Let's start with defining what dense and sparse arrays are. Let's assume we have an array with length 5. If the array is dense then the fact that it has length 5 means that the array actually contains five values in positions 0 through 4 of the array. These values may be undefined but they actually exist. If instead of being dense the array was sparse then that means that with length 5 the array contains fewer than 5 values. There is at least one position in the array (and possibly more than one) that don't exist at all.

Here are four arrays, two dense and two sparse so you can see the difference.

`[1,2,3,4,5] // dense with actual values`

[undefined,undefined,undefined,undefined,undefined] // dense with all values undefined

[,,3,,,] // sparse with one value

[,,,,,] // sparse with no values

Prior to the introduction of ECMAScript 5 it was not possible to distinguish between sparse and dense arrays in JavaScript. Using a for or while loop to process all the entries in the array is unable to distinguish between the second example above where we have a dense array with all values undefined and the fourth example where we have a sparse array with no values at all.

The new Array methods introduced in ES5 changed that. The forEach, map, filter, some, every,reduce and reduceRight methods only process those entries in an array that exist. Used with the dense array in the second example they would process all 5 entries whereas used with the sparse array in the fourth example they would recognise that there are no entries to process. This means that since these methods were introduced it is now possible to distinguish between sparse and dense arrays in JavaScript.

Now consider the following code:

`Array.prototype.count = function() {`

return this.reduce(function(a) {return a+1;}, 0);

};

Now this adds a count method to all our arrays that counts the number of entries that the array contains. Where the value returned by count() is the same as the length we have a dense array and where the count() is less than the length we have a sparse array. The length is 5 for all four of our examples above whereas the count() is 5, 5, 1, and 0 respectively.

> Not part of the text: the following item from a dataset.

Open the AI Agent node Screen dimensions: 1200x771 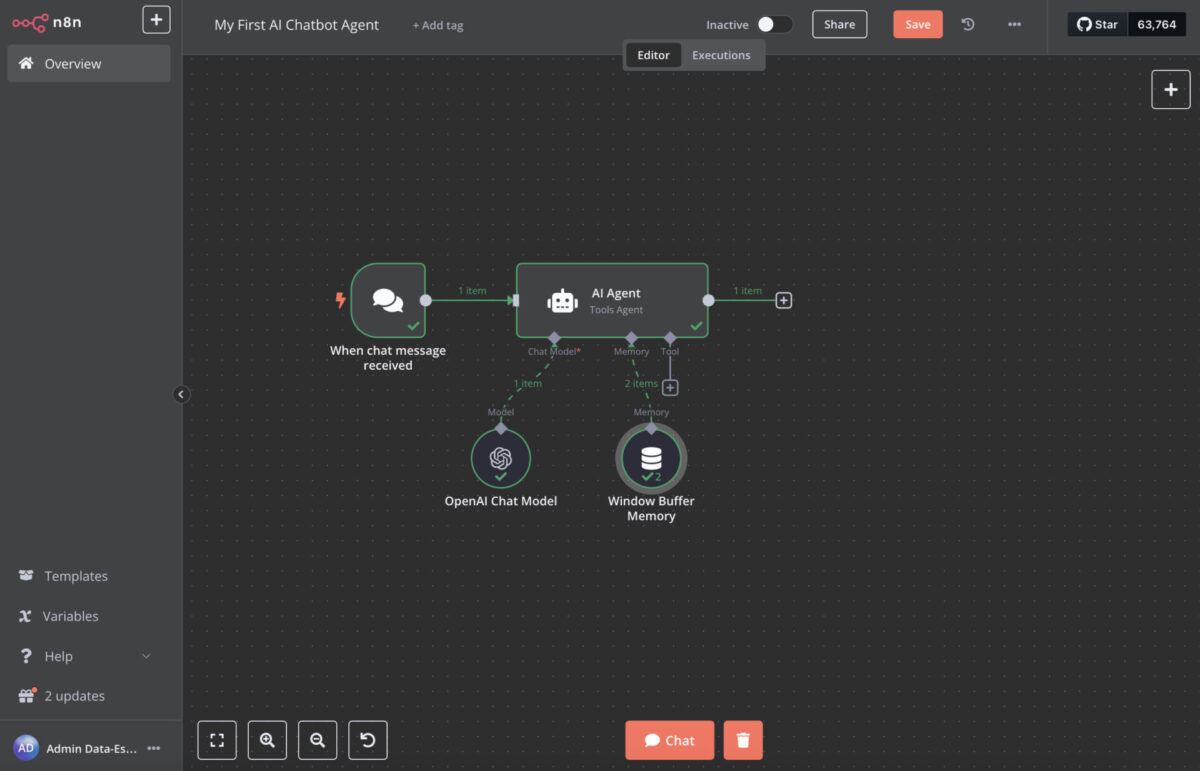coord(611,300)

So how do we distinguish between sparse and dense arrays when we are creating them? Lets take the second and fourth examples above but instead of a length of 5 we want a length of 500. Obviously we don't want to have to assign 500 individual values of undefined or even to have to type 500 commas (imagine if you counted wrong and had 499 or 501 instead of 500). Fortunately we don't have to do that as JavaScript provides an easy way to produce both of these arrays.

`new Array(500):`

Array.apply(null, Array(500));

The first of these creates a sparse array similar to the fourth of our above examples but with a length of 500 instead of 5. Using new Array with a single number as the parameter always creates a sparse array with the specified length but no entries. The second of these creates the second of our example arrays but with 500 undefined entries in it instead of 5. We always end up with a dense array when we use this variant. This means that we can create dense arrays of any length where the values in the array follow any sort of pattern at all by applying the map() method to this second variant to replace all the undefined values with ones defined via the pattern.